§ **Problem statement**
Rewrite the entries below, changing each "computer-use agent" to "screen-control agent" and leaving everything else untouched.

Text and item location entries
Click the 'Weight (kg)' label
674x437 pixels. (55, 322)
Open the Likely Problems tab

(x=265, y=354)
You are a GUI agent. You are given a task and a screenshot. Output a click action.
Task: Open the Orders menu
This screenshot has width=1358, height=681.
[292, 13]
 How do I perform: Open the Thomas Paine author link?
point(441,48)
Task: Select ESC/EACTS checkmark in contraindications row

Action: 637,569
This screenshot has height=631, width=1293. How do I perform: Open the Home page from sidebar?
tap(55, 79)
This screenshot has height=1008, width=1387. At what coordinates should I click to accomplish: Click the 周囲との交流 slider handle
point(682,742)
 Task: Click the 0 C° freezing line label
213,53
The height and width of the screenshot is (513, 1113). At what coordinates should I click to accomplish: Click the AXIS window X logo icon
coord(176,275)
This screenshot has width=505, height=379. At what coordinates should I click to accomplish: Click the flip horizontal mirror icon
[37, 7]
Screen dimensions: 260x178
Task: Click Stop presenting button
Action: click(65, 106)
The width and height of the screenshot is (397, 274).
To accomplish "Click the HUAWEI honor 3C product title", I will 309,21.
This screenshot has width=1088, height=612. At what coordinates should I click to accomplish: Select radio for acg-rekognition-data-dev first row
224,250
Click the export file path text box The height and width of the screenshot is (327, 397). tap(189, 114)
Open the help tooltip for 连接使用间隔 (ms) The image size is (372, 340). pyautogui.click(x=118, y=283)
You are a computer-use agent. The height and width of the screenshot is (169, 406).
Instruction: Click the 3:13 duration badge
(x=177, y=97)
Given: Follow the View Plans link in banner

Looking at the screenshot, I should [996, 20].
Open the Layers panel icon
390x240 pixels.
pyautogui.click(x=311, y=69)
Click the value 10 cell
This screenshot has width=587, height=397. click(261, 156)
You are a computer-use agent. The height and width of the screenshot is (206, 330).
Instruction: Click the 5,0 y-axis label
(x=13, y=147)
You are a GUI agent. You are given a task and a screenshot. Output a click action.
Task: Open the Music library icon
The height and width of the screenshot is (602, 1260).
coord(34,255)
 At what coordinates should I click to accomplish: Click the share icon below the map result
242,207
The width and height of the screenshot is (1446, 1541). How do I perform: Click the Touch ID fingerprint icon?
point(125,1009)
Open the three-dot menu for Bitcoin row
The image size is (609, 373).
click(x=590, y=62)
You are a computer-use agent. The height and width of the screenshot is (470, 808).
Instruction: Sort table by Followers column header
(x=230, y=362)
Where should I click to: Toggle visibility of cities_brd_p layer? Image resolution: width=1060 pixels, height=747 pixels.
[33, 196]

§ **Written response**
Click the 'Weight (kg)' label
674x437 pixels. (55, 322)
Open the Likely Problems tab

(x=265, y=354)
You are a GUI agent. You are given a task and a screenshot. Output a click action.
Task: Open the Orders menu
This screenshot has width=1358, height=681.
[292, 13]
 How do I perform: Open the Thomas Paine author link?
point(441,48)
Task: Select ESC/EACTS checkmark in contraindications row

Action: 637,569
This screenshot has height=631, width=1293. How do I perform: Open the Home page from sidebar?
tap(55, 79)
This screenshot has height=1008, width=1387. At what coordinates should I click to accomplish: Click the 周囲との交流 slider handle
point(682,742)
 Task: Click the 0 C° freezing line label
213,53
The height and width of the screenshot is (513, 1113). At what coordinates should I click to accomplish: Click the AXIS window X logo icon
coord(176,275)
This screenshot has width=505, height=379. At what coordinates should I click to accomplish: Click the flip horizontal mirror icon
[37, 7]
Screen dimensions: 260x178
Task: Click Stop presenting button
Action: click(65, 106)
The width and height of the screenshot is (397, 274).
To accomplish "Click the HUAWEI honor 3C product title", I will 309,21.
This screenshot has width=1088, height=612. At what coordinates should I click to accomplish: Select radio for acg-rekognition-data-dev first row
224,250
Click the export file path text box The height and width of the screenshot is (327, 397). tap(189, 114)
Open the help tooltip for 连接使用间隔 (ms) The image size is (372, 340). pyautogui.click(x=118, y=283)
You are a screen-control agent. The height and width of the screenshot is (169, 406).
Instruction: Click the 3:13 duration badge
(x=177, y=97)
Given: Follow the View Plans link in banner

Looking at the screenshot, I should [996, 20].
Open the Layers panel icon
390x240 pixels.
pyautogui.click(x=311, y=69)
Click the value 10 cell
This screenshot has width=587, height=397. click(261, 156)
You are a screen-control agent. The height and width of the screenshot is (206, 330).
Instruction: Click the 5,0 y-axis label
(x=13, y=147)
You are a GUI agent. You are given a task and a screenshot. Output a click action.
Task: Open the Music library icon
The height and width of the screenshot is (602, 1260).
coord(34,255)
 At what coordinates should I click to accomplish: Click the share icon below the map result
242,207
The width and height of the screenshot is (1446, 1541). How do I perform: Click the Touch ID fingerprint icon?
point(125,1009)
Open the three-dot menu for Bitcoin row
The image size is (609, 373).
click(x=590, y=62)
You are a screen-control agent. The height and width of the screenshot is (470, 808).
Instruction: Sort table by Followers column header
(x=230, y=362)
Where should I click to: Toggle visibility of cities_brd_p layer? Image resolution: width=1060 pixels, height=747 pixels.
[33, 196]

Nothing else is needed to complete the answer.